En el informe se recogen medidas que solucionan problemas concretos. De sobra es conocida la falta de coordinación entre los organismos de control en las operaciones de importación y exportación, las posibilidades de ahorro que pueden surgir con la optimización de saldos de las miles de cuentas corrientes que existen en la AGE o las duplicidades existentes entre distintas Administraciones en relación con las ayudas al emprendimiento o a la internacionalización. El informe de la CORA contiene medidas específicas para resolver estos problemas, con las modificaciones legales necesarias y un plazo concreto de ejecución.

Junto a éstas, el informe contiene también propuestas de amplio alcance, que afectan a todas las Administraciones y que suponen un auténtico cambio cultural.

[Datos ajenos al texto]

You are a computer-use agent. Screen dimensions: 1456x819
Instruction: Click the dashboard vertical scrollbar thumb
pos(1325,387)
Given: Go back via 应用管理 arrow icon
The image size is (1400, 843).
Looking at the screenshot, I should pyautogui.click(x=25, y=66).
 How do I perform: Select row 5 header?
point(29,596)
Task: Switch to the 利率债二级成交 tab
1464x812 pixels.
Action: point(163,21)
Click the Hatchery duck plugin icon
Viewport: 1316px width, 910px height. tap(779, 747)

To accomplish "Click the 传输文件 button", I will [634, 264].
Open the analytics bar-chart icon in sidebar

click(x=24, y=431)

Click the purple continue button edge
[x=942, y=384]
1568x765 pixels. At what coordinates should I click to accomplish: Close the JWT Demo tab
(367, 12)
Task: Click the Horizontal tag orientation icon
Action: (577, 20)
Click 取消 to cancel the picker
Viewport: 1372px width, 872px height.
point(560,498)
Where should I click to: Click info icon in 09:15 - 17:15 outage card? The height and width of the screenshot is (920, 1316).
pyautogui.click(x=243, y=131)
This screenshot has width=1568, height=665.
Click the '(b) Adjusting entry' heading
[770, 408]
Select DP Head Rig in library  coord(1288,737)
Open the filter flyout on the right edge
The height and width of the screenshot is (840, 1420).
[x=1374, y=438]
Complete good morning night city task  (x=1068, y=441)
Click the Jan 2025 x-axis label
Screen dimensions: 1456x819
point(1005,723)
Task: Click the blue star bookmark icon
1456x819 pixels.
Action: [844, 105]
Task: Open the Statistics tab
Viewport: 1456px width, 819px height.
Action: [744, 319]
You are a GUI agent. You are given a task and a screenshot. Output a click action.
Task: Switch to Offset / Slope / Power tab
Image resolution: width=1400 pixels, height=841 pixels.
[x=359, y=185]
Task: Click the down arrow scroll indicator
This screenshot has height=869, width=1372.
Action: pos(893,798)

Por ejemplo, la implantación de un sistema de medición de la productividad y eficiencia de los trabajadores públicos. El Estatuto Básico del Empleado Público ya lo prevé, pero nunca fue desarrollado. Se han estudiado los sistemas que existían en algunas dependencias y se están llevando a cabo pruebas en algunos organismos para establecer un sistema sencillo, objetivo y comparable. Se trata de una medida fundamental para conocer las necesidades reales de personal de los distintos departamentos e implantar definitivamente un sistema de recursos humanos acorde a nuestro tiempo. Además, este proyecto permitirá impulsar la movilidad de los trabajadores públicos, incluso entre las distintas administraciones territoriales. Los datos demuestran que en España no hay más trabajadores públicos que en otros países, pero tenemos que asegurarnos de que están en los puestos donde más necesarios son.

Se avanza también en la reforma de la Ley 30/1992, que volverá a convertirse en dos textos legales. Uno regulará e integrará todo el procedimiento administrativo, que se revisará y simplificará para, manteniendo la seguridad jurídica, aprovechar las nuevas tecnologías. El otro regulará el régimen jurídico de las Administraciones estableciendo un sistema de revisión periódica de todas las entidades, de sus objetivos, estructura y resultados, determinado su disolución automática cuando su existencia no esté justificada.

Por último, 2014 será el año en el que se empezarán a tramitar los grandes concursos centralizados para la adquisición de distintos bienes y servicios, como las telecomunicaciones, seguridad, energía, limpieza, etc., iniciando un proceso hacia la eficiencia y la profesionalización en la contratación. A medida que vayan venciendo los contratos, más organismos se irán adhiriendo a estos mecanismos y mayores serán los ahorros.

Todo el mundo considera que la Administración debe reformarse. Lo demandan los ciudadanos y lo exige el propio funcionamiento del sector público, que, tras 30 años, requiere una profunda renovación. La CORA ha planteado un proyecto ambicioso, pero realista, que se aleja de disquisiciones teóricas y grandes líneas programáticas y cuyo fundamento es  el pragmatismo, el trabajo concienzudo, el sentido común y la voluntad de resolver los problemas concretos de los ciudadanos. Es una revolución silenciosa pero verdaderamente transformadora.